Records for locating displayed items:
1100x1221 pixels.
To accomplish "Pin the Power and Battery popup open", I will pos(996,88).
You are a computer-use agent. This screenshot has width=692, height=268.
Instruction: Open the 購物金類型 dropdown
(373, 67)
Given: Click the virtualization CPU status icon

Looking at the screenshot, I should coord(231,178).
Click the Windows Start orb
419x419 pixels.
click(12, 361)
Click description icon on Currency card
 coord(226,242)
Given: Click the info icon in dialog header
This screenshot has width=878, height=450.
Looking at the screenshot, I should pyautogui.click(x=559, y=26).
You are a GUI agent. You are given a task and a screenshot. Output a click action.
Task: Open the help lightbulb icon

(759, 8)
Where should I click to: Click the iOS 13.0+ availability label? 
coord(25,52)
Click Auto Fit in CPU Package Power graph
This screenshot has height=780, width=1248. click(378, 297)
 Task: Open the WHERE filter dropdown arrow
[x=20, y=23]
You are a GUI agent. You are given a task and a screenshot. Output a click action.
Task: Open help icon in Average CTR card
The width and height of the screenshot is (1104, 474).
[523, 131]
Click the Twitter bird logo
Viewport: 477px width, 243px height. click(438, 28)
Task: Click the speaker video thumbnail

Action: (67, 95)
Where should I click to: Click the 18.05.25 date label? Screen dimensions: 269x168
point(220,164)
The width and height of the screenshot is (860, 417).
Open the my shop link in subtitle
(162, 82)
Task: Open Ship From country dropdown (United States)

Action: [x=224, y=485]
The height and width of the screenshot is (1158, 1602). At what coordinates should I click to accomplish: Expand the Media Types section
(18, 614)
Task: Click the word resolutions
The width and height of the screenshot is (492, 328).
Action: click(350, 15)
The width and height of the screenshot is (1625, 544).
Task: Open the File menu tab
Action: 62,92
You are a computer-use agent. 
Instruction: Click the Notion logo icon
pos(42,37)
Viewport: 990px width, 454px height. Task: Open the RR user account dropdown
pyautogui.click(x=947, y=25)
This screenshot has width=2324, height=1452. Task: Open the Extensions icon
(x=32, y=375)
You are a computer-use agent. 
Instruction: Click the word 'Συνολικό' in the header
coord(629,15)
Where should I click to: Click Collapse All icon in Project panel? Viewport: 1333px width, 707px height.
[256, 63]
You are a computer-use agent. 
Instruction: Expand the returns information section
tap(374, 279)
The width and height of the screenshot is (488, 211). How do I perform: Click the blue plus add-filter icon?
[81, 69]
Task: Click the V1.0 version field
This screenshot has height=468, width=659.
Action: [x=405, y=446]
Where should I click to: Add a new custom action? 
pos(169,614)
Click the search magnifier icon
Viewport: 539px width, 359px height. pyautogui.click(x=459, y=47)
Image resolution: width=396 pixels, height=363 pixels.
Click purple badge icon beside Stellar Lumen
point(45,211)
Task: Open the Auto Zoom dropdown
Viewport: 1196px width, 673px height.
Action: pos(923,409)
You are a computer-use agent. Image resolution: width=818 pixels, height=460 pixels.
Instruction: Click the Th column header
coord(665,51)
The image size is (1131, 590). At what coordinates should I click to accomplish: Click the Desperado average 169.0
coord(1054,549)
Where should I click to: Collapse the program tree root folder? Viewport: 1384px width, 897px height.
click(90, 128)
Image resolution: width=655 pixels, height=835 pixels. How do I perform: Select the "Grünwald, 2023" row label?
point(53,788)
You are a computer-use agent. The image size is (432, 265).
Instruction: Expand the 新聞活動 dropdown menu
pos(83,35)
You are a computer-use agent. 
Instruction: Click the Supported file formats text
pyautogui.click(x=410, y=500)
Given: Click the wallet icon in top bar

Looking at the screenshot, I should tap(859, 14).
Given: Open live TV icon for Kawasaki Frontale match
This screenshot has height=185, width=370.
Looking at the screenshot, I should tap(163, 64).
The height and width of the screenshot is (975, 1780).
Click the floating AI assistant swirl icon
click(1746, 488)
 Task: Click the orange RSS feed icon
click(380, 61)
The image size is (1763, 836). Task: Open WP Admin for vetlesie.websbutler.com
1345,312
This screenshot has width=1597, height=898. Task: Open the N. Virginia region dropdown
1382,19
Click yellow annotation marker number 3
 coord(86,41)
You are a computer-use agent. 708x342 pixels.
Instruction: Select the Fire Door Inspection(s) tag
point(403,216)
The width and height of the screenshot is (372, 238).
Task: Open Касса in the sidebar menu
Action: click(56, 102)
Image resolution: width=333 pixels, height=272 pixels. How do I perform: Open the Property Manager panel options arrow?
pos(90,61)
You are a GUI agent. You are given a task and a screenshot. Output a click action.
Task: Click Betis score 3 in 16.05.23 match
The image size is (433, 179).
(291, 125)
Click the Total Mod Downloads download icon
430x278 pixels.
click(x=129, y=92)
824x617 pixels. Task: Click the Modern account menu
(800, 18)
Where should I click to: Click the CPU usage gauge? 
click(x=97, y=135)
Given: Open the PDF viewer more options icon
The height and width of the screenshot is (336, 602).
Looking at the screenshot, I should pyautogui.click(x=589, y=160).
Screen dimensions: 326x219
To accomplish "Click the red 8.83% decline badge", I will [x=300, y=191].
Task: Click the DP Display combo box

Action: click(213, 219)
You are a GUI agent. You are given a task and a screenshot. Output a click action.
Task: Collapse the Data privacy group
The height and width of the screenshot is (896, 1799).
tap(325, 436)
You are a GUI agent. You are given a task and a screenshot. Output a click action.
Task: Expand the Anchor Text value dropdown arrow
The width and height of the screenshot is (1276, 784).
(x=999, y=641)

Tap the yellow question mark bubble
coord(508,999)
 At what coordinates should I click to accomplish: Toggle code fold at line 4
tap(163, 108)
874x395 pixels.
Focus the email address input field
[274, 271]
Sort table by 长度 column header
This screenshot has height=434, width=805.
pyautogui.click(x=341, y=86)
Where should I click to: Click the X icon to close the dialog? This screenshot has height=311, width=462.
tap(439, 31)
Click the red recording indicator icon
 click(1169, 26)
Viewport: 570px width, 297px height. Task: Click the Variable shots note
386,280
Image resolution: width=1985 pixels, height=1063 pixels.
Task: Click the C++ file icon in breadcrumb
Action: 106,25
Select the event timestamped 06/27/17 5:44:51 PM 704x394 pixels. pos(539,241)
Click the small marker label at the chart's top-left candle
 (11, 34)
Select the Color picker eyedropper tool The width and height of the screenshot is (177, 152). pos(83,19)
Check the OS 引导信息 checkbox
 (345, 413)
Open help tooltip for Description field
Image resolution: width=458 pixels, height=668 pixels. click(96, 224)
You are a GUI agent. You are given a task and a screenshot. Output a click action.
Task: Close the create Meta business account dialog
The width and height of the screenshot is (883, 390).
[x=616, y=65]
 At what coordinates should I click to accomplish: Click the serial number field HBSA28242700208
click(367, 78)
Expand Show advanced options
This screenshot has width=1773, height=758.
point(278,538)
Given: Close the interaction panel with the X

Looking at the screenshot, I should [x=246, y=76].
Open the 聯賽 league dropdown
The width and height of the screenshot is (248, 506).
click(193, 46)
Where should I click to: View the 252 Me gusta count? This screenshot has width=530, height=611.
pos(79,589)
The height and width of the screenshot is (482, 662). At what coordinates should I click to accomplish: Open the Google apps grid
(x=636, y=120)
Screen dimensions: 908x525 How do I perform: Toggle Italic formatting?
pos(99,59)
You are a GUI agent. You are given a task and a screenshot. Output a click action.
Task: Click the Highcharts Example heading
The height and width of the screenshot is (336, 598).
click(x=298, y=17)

*To do*: Convert every line of the listing into a JSON list of strings, one string per line, skipping blank lines.

*Output of the task*:
[
  "1100x1221 pixels.",
  "To accomplish \"Pin the Power and Battery popup open\", I will pos(996,88).",
  "You are a computer-use agent. This screenshot has width=692, height=268.",
  "Instruction: Open the 購物金類型 dropdown",
  "(373, 67)",
  "Given: Click the virtualization CPU status icon",
  "Looking at the screenshot, I should coord(231,178).",
  "Click the Windows Start orb",
  "419x419 pixels.",
  "click(12, 361)",
  "Click description icon on Currency card",
  " coord(226,242)",
  "Given: Click the info icon in dialog header",
  "This screenshot has width=878, height=450.",
  "Looking at the screenshot, I should pyautogui.click(x=559, y=26).",
  "You are a GUI agent. You are given a task and a screenshot. Output a click action.",
  "Task: Open the help lightbulb icon",
  "(759, 8)",
  "Where should I click to: Click the iOS 13.0+ availability label? ",
  "coord(25,52)",
  "Click Auto Fit in CPU Package Power graph",
  "This screenshot has height=780, width=1248. click(378, 297)",
  " Task: Open the WHERE filter dropdown arrow",
  "[x=20, y=23]",
  "You are a GUI agent. You are given a task and a screenshot. Output a click action.",
  "Task: Open help icon in Average CTR card",
  "The width and height of the screenshot is (1104, 474).",
  "[523, 131]",
  "Click the Twitter bird logo",
  "Viewport: 477px width, 243px height. click(438, 28)",
  "Task: Click the speaker video thumbnail",
  "Action: (67, 95)",
  "Where should I click to: Click the 18.05.25 date label? Screen dimensions: 269x168",
  "point(220,164)",
  "The width and height of the screenshot is (860, 417).",
  "Open the my shop link in subtitle",
  "(162, 82)",
  "Task: Open Ship From country dropdown (United States)",
  "Action: [x=224, y=485]",
  "The height and width of the screenshot is (1158, 1602). At what coordinates should I click to accomplish: Expand the Media Types section",
  "(18, 614)",
  "Task: Click the word resolutions",
  "The width and height of the screenshot is (492, 328).",
  "Action: click(350, 15)",
  "The width and height of the screenshot is (1625, 544).",
  "Task: Open the File menu tab",
  "Action: 62,92",
  "You are a computer-use agent. ",
  "Instruction: Click the Notion logo icon",
  "pos(42,37)",
  "Viewport: 990px width, 454px height. Task: Open the RR user account dropdown",
  "pyautogui.click(x=947, y=25)",
  "This screenshot has width=2324, height=1452. Task: Open the Extensions icon",
  "(x=32, y=375)",
  "You are a computer-use agent. ",
  "Instruction: Click the word 'Συνολικό' in the header",
  "coord(629,15)",
  "Where should I click to: Click Collapse All icon in Project panel? Viewport: 1333px width, 707px height.",
  "[256, 63]",
  "You are a computer-use agent. ",
  "Instruction: Expand the returns information section",
  "tap(374, 279)",
  "The width and height of the screenshot is (488, 211). How do I perform: Click the blue plus add-filter icon?",
  "[81, 69]",
  "Task: Click the V1.0 version field",
  "This screenshot has height=468, width=659.",
  "Action: [x=405, y=446]",
  "Where should I click to: Add a new custom action? ",
  "pos(169,614)",
  "Click the search magnifier icon",
  "Viewport: 539px width, 359px height. pyautogui.click(x=459, y=47)",
  "Image resolution: width=396 pixels, height=363 pixels.",
  "Click purple badge icon beside Stellar Lumen",
  "point(45,211)",
  "Task: Open the Auto Zoom dropdown",
  "Viewport: 1196px width, 673px height.",
  "Action: pos(923,409)",
  "You are a computer-use agent. Image resolution: width=818 pixels, height=460 pixels.",
  "Instruction: Click the Th column header",
  "coord(665,51)",
  "The image size is (1131, 590). At what coordinates should I click to accomplish: Click the Desperado average 169.0",
  "coord(1054,549)",
  "Where should I click to: Collapse the program tree root folder? Viewport: 1384px width, 897px height.",
  "click(90, 128)",
  "Image resolution: width=655 pixels, height=835 pixels. How do I perform: Select the \"Grünwald, 2023\" row label?",
  "point(53,788)",
  "You are a computer-use agent. The image size is (432, 265).",
  "Instruction: Expand the 新聞活動 dropdown menu",
  "pos(83,35)",
  "You are a computer-use agent. ",
  "Instruction: Click the Supported file formats text",
  "pyautogui.click(x=410, y=500)",
  "Given: Click the wallet icon in top bar",
  "Looking at the screenshot, I should tap(859, 14).",
  "Given: Open live TV icon for Kawasaki Frontale match",
  "This screenshot has height=185, width=370.",
  "Looking at the screenshot, I should tap(163, 64).",
  "The height and width of the screenshot is (975, 1780).",
  "Click the floating AI assistant swirl icon",
  "click(1746, 488)",
  " Task: Click the orange RSS feed icon",
  "click(380, 61)",
  "The image size is (1763, 836). Task: Open WP Admin for vetlesie.websbutler.com",
  "1345,312",
  "This screenshot has width=1597, height=898. Task: Open the N. Virginia region dropdown",
  "1382,19",
  "Click yellow annotation marker number 3",
  " coord(86,41)",
  "You are a computer-use agent. 708x342 pixels.",
  "Instruction: Select the Fire Door Inspection(s) tag",
  "point(403,216)",
  "The width and height of the screenshot is (372, 238).",
  "Task: Open Касса in the sidebar menu",
  "Action: click(56, 102)",
  "Image resolution: width=333 pixels, height=272 pixels. How do I perform: Open the Property Manager panel options arrow?",
  "pos(90,61)",
  "You are a GUI agent. You are given a task and a screenshot. Output a click action.",
  "Task: Click Betis score 3 in 16.05.23 match",
  "The image size is (433, 179).",
  "(291, 125)",
  "Click the Total Mod Downloads download icon",
  "430x278 pixels.",
  "click(x=129, y=92)",
  "824x617 pixels. Task: Click the Modern account menu",
  "(800, 18)",
  "Where should I click to: Click the CPU usage gauge? ",
  "click(x=97, y=135)",
  "Given: Open the PDF viewer more options icon",
  "The height and width of the screenshot is (336, 602).",
  "Looking at the screenshot, I should pyautogui.click(x=589, y=160).",
  "Screen dimensions: 326x219",
  "To accomplish \"Click the red 8.83% decline badge\", I will [x=300, y=191].",
  "Task: Click the DP Display combo box",
  "Action: click(213, 219)",
  "You are a GUI agent. You are given a task and a screenshot. Output a click action.",
  "Task: Collapse the Data privacy group",
  "The height and width of the screenshot is (896, 1799).",
  "tap(325, 436)",
  "You are a GUI agent. You are given a task and a screenshot. Output a click action.",
  "Task: Expand the Anchor Text value dropdown arrow",
  "The width and height of the screenshot is (1276, 784).",
  "(x=999, y=641)",
  "Tap the yellow question mark bubble",
  "coord(508,999)",
  " At what coordinates should I click to accomplish: Toggle code fold at line 4",
  "tap(163, 108)",
  "874x395 pixels.",
  "Focus the email address input field",
  "[274, 271]",
  "Sort table by 长度 column header",
  "This screenshot has height=434, width=805.",
  "pyautogui.click(x=341, y=86)",
  "Where should I click to: Click the X icon to close the dialog? This screenshot has height=311, width=462.",
  "tap(439, 31)",
  "Click the red recording indicator icon",
  " click(1169, 26)",
  "Viewport: 570px width, 297px height. Task: Click the Variable shots note",
  "386,280",
  "Image resolution: width=1985 pixels, height=1063 pixels.",
  "Task: Click the C++ file icon in breadcrumb",
  "Action: 106,25",
  "Select the event timestamped 06/27/17 5:44:51 PM 704x394 pixels. pos(539,241)",
  "Click the small marker label at the chart's top-left candle",
  " (11, 34)",
  "Select the Color picker eyedropper tool The width and height of the screenshot is (177, 152). pos(83,19)",
  "Check the OS 引导信息 checkbox",
  " (345, 413)",
  "Open help tooltip for Description field",
  "Image resolution: width=458 pixels, height=668 pixels. click(96, 224)",
  "You are a GUI agent. You are given a task and a screenshot. Output a click action.",
  "Task: Close the create Meta business account dialog",
  "The width and height of the screenshot is (883, 390).",
  "[x=616, y=65]",
  " At what coordinates should I click to accomplish: Click the serial number field HBSA28242700208",
  "click(367, 78)",
  "Expand Show advanced options",
  "This screenshot has width=1773, height=758.",
  "point(278,538)",
  "Given: Close the interaction panel with the X",
  "Looking at the screenshot, I should [x=246, y=76].",
  "Open the 聯賽 league dropdown",
  "The width and height of the screenshot is (248, 506).",
  "click(193, 46)",
  "Where should I click to: View the 252 Me gusta count? This screenshot has width=530, height=611.",
  "pos(79,589)",
  "The height and width of the screenshot is (482, 662). At what coordinates should I click to accomplish: Open the Google apps grid",
  "(x=636, y=120)",
  "Screen dimensions: 908x525 How do I perform: Toggle Italic formatting?",
  "pos(99,59)",
  "You are a GUI agent. You are given a task and a screenshot. Output a click action.",
  "Task: Click the Highcharts Example heading",
  "The height and width of the screenshot is (336, 598).",
  "click(x=298, y=17)"
]